The people who fill the stories in Josip Novakovich's Salvation and Other Disasters (Graywolf) are forced into states of grace and damnation by the violent recent history of the Balkans, and by a legacy of authoritarian irrationality that can turn everyday life surreal in a second. “What people take to be bizarre or expressionistic in, say, Kafka, is just the way things are in Eastern Europe,” says Novakovich. “You don't have to invent much.”
Novakovich, 42, left Croatia in 1976 to go to Vassar. He majored in psychology with the idea of becoming a psychiatrist. “I wanted to explore the philosophical aspects of Freud, and instead they were making me fiddle with rats and electrodes,” he says. “The textbooks bored me too. So I began to read Dostoevsky and Nietzsche.”

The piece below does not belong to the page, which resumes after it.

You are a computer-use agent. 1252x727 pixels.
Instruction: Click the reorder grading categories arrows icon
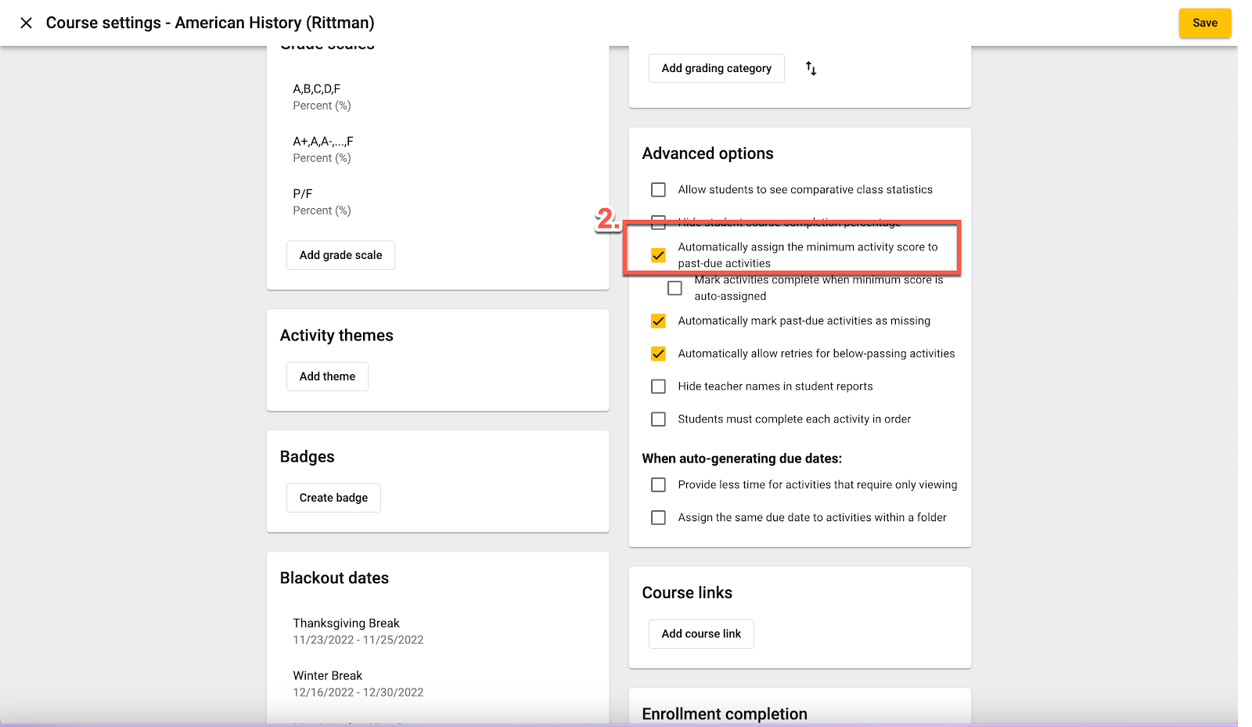[811, 69]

He also wrote reams of letters to friends at home. “I was very confused between the two cultures,” he says. “I mean, even Americans are confused by America.” The writing habit grew into three collections of tales and true narratives mixing folkloric magic, humor, and the grim realities of war. Now living in the Cincinnati area with his Nebraska-born wife, Jeanette, and two children—he teaches writing at the University of Cincinnati— Novakovich looks back on the landscape of conflict in his homeland with sadness and a very Eastern European irony. “Before the Balkan war a lot of my themes were American; but once it happened, I had to write about it,” he says. “Think of me as somebody suffering from post-traumatic stress disorder. Or, if you prefer, a war profiteer.” The profit that Novakovich amasses in this richly and poetically written, mind-expanding volume is the sense that although life is threatened by war, life is also enriched by the dark and terrible understandings it brings.
NORAH LABINER
To finish her complex and subtle first novel, Our Sometime Sister (Coffee House), Norah Labiner tucked herself away in Michigan's Upper Peninsula. “The snow was falling, I was alone in a friend's cabin, and there was this Jack London feeling,” she recalls. “It was great and it was horrible. I had no excuse not to do the writing.” This combination of pioneer spirit and aloneness with the self can be found all the way through the novel, which combines lively storytelling with Labiner's unique skill at conveying psychological depth.